Les filles mieux armées face à l'autisme
Par figaro Stéphany Gardier - le 27/02/2014
Le cerveau féminin serait plus résistant que celui des hommes pour contrer les mutations génétiques.
Retard mental, épilepsie, hyperactivité ou autisme: ces troubles du développement cérébral ont en commun de toucher plus de garçons que de filles. Cette différence (le sex-ratio) peut être très élevée, comme pour l'autisme à haut potentiel. Dans ce cas-là, les garçons sont diagnostiqués six fois plus que les filles.

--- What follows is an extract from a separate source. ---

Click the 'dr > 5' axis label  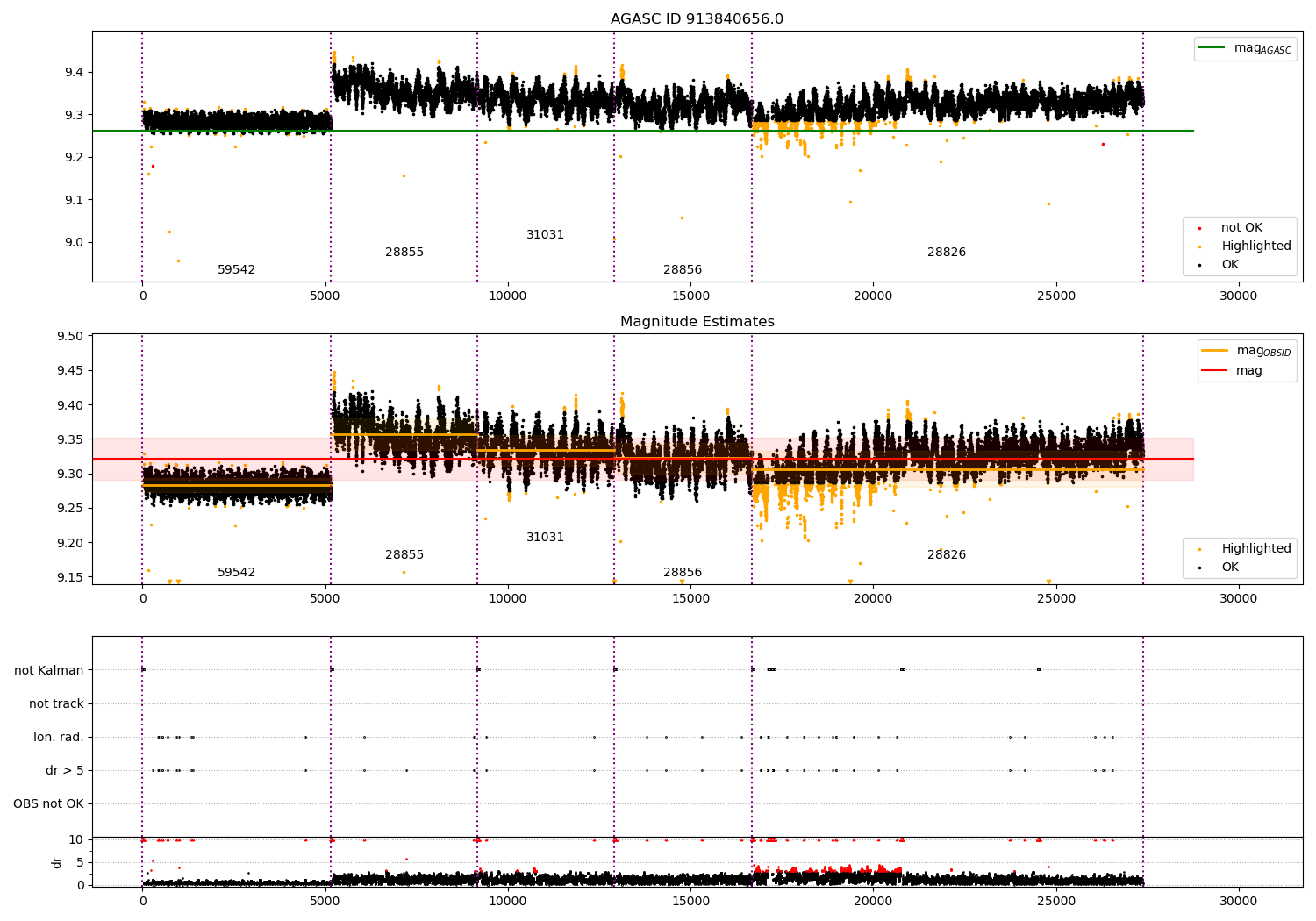[x=65, y=771]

Décrite depuis très longtemps, cette différence n'a pour l'heure pas trouvé d'explication, bien que plusieurs hypothèses aient été avancées. Une analyse génétique menée sur deux grandes populations de patients atteints de troubles neurodéveloppementaux, et publiée jeudi dans la revue American Journal of Human Genetics , montre que les filles présentent beaucoup plus d'atteintes génétiques que les garçons. Et pourtant, la répercussion dans leur comportement est moins importante. Ces résultats suggèrent donc que le cerveau des filles serait plus résilient (capacité de réagir ) que celui des garçons. «Des différences du nombre de mutations génétiques entre hommes et femmes atteints de troubles du développement cérébral avaient déjà été observées, nous avons cherché à les confirmer sur un grand nombre d'individus», explique Sébastien Jacquemont, médecin et professeur assistant à l'université de Lausanne, auteur de l'étude.
Les chercheurs suisses en collaboration avec des collègues américains ont analysé les génomes de plus de 15.000 patients présentant différents types d'atteintes neurodéveloppementales. Ils ont aussi analysé le patrimoine génétique d'enfants autistes, inclus dans la cohorte Simons Simplex Collection (SSC). «Cette population de patients est unique au monde car elle rassemble des données biomédicales sur les parents et la fratrie de familles dans lesquelles un seul enfant est atteint d'autisme», précise Sébastien Jacquemont.
Un peu plus de 1300 gènes étudiés
Les scientifiques ont recherché certaines variations génétiques, appelées CNV et SNV. Ils ont choisi les plus rares, celles qui touchent de larges zones de l'ADN, et en particulier des gènes importants pour le développement cérébral. Au total, un peu plus de 1300 gènes ont été étudiés. Les résultats montrent qu'il y a significativement plus de CNV et de SNV dans l'ADN des filles que dans celui des garçons. «Cela suggère qu'à nombre d'atteintes génétiques égal, les filles s'en sortiraient mieux que les garçons, résume Sébastien Jacquemont. Leur cerveau serait en quelque sorte mieux armé pour faire face et “compenser” certaines mutations.»
L'étude de la cohorte SSC a aussi montré que ces variations génétiques sont plus présentes chez les mères d'enfants autistes. «Si les femmes les tolèrent mieux, on peut supposer que cela ne les empêche pas de devenir mère, alors que les hommes sont trop atteints pour pouvoir fonder une famille», suggère Sébastien Jacquemont. Le scientifique souligne cependant la nécessité d'analyses complémentaires pour confirmer l'héritabilité de ces mutations.
«Ces résultats ne sont pas une preuve irréfutable d'une meilleure résistance du cerveau féminin, mais ils corroborent des hypothèses qui existent depuis déjà un certain temps», commente Catalina Betancur, directrice de recherche Inserm de l'équipe Génétique de l'autisme.
Des conclusions également cohérentes avec la théorie du spécialiste de l'autisme Simon Baron-Cohen, selon laquelle les filles étant naturellement plus aptes à la communication et à la sociabilité, une altération de leurs fonctions cognitives aurait moins de conséquences sur leur comportement que chez les garçons. Ceci pourrait expliquer, en partie, que l'on adresse moins de petites filles en consultation que de garçons.
«Rien n'est sûr, mais ce biais de sex-ratio est probablement le résultat d'interactions entre différents paramètres, biologiques, génétiques ou encore sociologiques, conclut Catalina Betancur. Si les résultats de l'étude lausannoise sont confirmés dans d'autres cohortes, ils pourraient expliquer au moins une partie de cette différence.»